Take every line from the entries below that includes the word "Given" and copy it.

***** Source data *****

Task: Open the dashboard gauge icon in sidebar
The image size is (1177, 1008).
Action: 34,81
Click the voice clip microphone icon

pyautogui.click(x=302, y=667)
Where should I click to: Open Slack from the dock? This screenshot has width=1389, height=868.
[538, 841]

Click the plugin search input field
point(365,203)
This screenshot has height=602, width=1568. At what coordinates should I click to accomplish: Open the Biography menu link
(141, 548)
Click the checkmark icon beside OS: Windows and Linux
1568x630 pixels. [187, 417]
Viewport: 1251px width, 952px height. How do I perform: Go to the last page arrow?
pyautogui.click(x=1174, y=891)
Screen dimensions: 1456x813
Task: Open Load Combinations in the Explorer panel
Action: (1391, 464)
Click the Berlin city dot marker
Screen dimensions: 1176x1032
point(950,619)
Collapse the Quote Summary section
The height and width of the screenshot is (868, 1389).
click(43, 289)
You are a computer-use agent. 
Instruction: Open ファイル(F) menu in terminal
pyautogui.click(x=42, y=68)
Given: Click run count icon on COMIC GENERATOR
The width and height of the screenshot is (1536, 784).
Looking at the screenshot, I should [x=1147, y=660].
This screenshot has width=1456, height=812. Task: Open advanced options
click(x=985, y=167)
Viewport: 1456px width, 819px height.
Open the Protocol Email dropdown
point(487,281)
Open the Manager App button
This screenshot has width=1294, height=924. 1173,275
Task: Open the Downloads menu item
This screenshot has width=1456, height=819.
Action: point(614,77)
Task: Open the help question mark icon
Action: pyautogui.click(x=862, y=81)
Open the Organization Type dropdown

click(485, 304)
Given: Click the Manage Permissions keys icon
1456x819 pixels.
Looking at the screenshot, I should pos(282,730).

*****

• **The answer**
Given: Click run count icon on COMIC GENERATOR
Given: Click the Manage Permissions keys icon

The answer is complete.